Problem statement —
According to the passage on geogenic metal concentrations in German surface waters, during which years was the methodology developed for LHW?

Supplied passage —

# # # #

In the frame of a geochemical assessment in [34] the insufficient consideration of the geological setting was considered a deficiency of the original RL concept, taking into account that geogenic metal concentrations of surface water can be closely related to the geochemical and mineralogical composition of rocks and sediments in the catchment. The geogenic metal concentrations calculated by Schneider et al. in 2003 [33,34], using the very raw database for Germany that was available in 2001/2002, already led to the conclusion of the existence of regions with increased metal background concentrations in surface waters in Germany. The conclusion was the definition of a further RL type: the metallogenic riverine landscape [35], which complemented Briem’s RLs [32]. Based on this additional RL, certain German regions with a geogenic metal influence have been identified. These include the Ore Mountains (Saxony), the Black Forest (Baden-Württemberg), the Harz Mountains (Lower Saxony and Saxony-Anhalt), and the Rhenish Slate Mountains (North Rhine-Westphalia, Rhineland-Palatinate, Hesse, and the Saarland).
In addition to the approach of Schneider et al. [33,34], further methodologies were pre-evaluated for the calculation of the geogenic metal background in Saxony-Anhalt. The considered methodologies were the runoff-concentration-analysis according to Hellmann [36], the component’s separation according to Kunkel et al. [37], the procedure according to Schleyer and Kerndorff [17], the evaluation of sediment data through geoaccumulation-index assessment according to Müller [38], further developed in Greif et al. [39], as well as a hydrogeochemical modeling approach. In order to obtain reliable information about the geogenic metal contents in the rivers of Saxony-Anhalt, a GIS-based statistical method was developed based on the scale of the ARL. The information on the geogenic metal concentrations shall be used for the provision of a justified and reliable basis for the application of exemptions according to WFD Article 4 and the respective EQS according to Directive 2008/105/EC. For the investigation existing data provided by the State Authority for Flood Protection and Water Management of Saxony-Anhalt (LHW) were used, complemented with additional lab measurements. The methodology was developed for LHW in the period 2009–2013. The developed method was validated to be applicable, representative and transferable. It has, meanwhile, also been applied in several regions of Germany, such as the West Harz in Lower Saxony [40], Thuringia, and North-Rhine-Westphalia.

# # # #

Source excerpt —

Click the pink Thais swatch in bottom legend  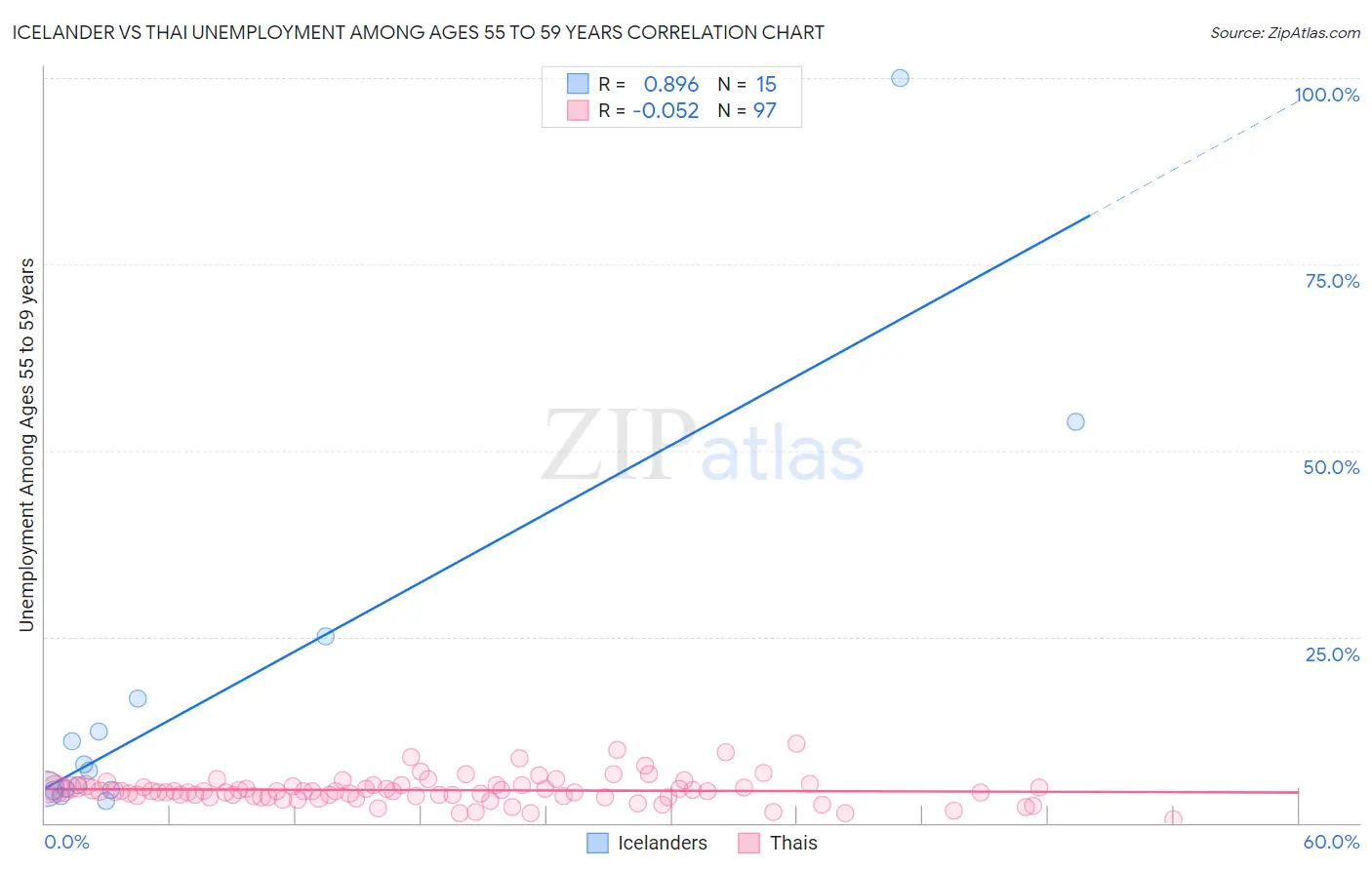tap(749, 843)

# # # #

Answer in full —
2009–2013